*EXERCISE DATA:*

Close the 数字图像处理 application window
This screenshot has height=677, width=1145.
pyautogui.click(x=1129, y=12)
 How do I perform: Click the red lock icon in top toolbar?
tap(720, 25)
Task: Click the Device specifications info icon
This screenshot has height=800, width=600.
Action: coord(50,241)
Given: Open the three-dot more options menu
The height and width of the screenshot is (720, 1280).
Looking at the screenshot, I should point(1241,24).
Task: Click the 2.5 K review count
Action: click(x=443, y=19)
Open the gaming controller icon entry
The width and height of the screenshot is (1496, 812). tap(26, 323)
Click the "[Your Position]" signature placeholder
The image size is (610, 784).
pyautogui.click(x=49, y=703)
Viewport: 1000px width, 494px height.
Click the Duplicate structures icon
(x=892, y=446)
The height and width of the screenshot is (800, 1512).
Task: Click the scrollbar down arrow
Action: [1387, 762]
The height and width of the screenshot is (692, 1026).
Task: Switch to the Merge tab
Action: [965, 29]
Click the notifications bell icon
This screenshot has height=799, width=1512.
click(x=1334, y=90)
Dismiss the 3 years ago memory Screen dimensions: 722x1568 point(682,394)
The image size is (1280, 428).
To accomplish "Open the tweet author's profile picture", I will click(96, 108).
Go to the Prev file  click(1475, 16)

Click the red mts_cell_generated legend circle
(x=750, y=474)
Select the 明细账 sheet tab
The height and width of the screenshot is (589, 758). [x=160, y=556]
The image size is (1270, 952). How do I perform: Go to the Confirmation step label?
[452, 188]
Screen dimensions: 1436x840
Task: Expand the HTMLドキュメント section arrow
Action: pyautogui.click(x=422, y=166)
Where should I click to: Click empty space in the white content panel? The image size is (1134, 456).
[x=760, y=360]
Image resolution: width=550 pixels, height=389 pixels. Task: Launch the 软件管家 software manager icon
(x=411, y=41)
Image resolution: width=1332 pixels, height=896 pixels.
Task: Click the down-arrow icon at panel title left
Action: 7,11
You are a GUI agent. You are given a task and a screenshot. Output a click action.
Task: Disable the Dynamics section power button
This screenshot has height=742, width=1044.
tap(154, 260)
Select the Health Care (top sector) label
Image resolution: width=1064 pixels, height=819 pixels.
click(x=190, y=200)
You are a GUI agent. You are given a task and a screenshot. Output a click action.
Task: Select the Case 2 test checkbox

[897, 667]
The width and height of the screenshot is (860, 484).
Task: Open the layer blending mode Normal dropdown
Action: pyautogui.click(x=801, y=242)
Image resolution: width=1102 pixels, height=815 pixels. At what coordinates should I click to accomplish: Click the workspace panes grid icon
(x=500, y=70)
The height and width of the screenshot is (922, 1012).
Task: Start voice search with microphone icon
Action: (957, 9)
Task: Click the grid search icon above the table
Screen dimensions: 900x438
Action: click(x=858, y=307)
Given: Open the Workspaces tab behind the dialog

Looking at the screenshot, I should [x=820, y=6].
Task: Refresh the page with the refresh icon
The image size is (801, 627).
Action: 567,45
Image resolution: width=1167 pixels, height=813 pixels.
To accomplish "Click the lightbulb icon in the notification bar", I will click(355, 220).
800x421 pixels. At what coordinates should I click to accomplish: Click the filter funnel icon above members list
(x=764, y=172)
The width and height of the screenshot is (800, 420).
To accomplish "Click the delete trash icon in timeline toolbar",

*ASSIGNMENT:*
Line by line, set down the material exactly as given.

*SOLUTION TO THIS PROBLEM:*
Close the 数字图像处理 application window
This screenshot has height=677, width=1145.
pyautogui.click(x=1129, y=12)
 How do I perform: Click the red lock icon in top toolbar?
tap(720, 25)
Task: Click the Device specifications info icon
This screenshot has height=800, width=600.
Action: coord(50,241)
Given: Open the three-dot more options menu
The height and width of the screenshot is (720, 1280).
Looking at the screenshot, I should point(1241,24).
Task: Click the 2.5 K review count
Action: click(x=443, y=19)
Open the gaming controller icon entry
The width and height of the screenshot is (1496, 812). tap(26, 323)
Click the "[Your Position]" signature placeholder
The image size is (610, 784).
pyautogui.click(x=49, y=703)
Viewport: 1000px width, 494px height.
Click the Duplicate structures icon
(x=892, y=446)
The height and width of the screenshot is (800, 1512).
Task: Click the scrollbar down arrow
Action: [1387, 762]
The height and width of the screenshot is (692, 1026).
Task: Switch to the Merge tab
Action: [965, 29]
Click the notifications bell icon
This screenshot has height=799, width=1512.
click(x=1334, y=90)
Dismiss the 3 years ago memory Screen dimensions: 722x1568 point(682,394)
The image size is (1280, 428).
To accomplish "Open the tweet author's profile picture", I will click(96, 108).
Go to the Prev file  click(1475, 16)

Click the red mts_cell_generated legend circle
(x=750, y=474)
Select the 明细账 sheet tab
The height and width of the screenshot is (589, 758). [x=160, y=556]
The image size is (1270, 952). How do I perform: Go to the Confirmation step label?
[452, 188]
Screen dimensions: 1436x840
Task: Expand the HTMLドキュメント section arrow
Action: pyautogui.click(x=422, y=166)
Where should I click to: Click empty space in the white content panel? The image size is (1134, 456).
[x=760, y=360]
Image resolution: width=550 pixels, height=389 pixels. Task: Launch the 软件管家 software manager icon
(x=411, y=41)
Image resolution: width=1332 pixels, height=896 pixels.
Task: Click the down-arrow icon at panel title left
Action: 7,11
You are a GUI agent. You are given a task and a screenshot. Output a click action.
Task: Disable the Dynamics section power button
This screenshot has height=742, width=1044.
tap(154, 260)
Select the Health Care (top sector) label
Image resolution: width=1064 pixels, height=819 pixels.
click(x=190, y=200)
You are a GUI agent. You are given a task and a screenshot. Output a click action.
Task: Select the Case 2 test checkbox

[897, 667]
The width and height of the screenshot is (860, 484).
Task: Open the layer blending mode Normal dropdown
Action: pyautogui.click(x=801, y=242)
Image resolution: width=1102 pixels, height=815 pixels. At what coordinates should I click to accomplish: Click the workspace panes grid icon
(x=500, y=70)
The height and width of the screenshot is (922, 1012).
Task: Start voice search with microphone icon
Action: (957, 9)
Task: Click the grid search icon above the table
Screen dimensions: 900x438
Action: click(x=858, y=307)
Given: Open the Workspaces tab behind the dialog

Looking at the screenshot, I should [x=820, y=6].
Task: Refresh the page with the refresh icon
The image size is (801, 627).
Action: 567,45
Image resolution: width=1167 pixels, height=813 pixels.
To accomplish "Click the lightbulb icon in the notification bar", I will click(355, 220).
800x421 pixels. At what coordinates should I click to accomplish: Click the filter funnel icon above members list
(x=764, y=172)
The width and height of the screenshot is (800, 420).
To accomplish "Click the delete trash icon in timeline toolbar",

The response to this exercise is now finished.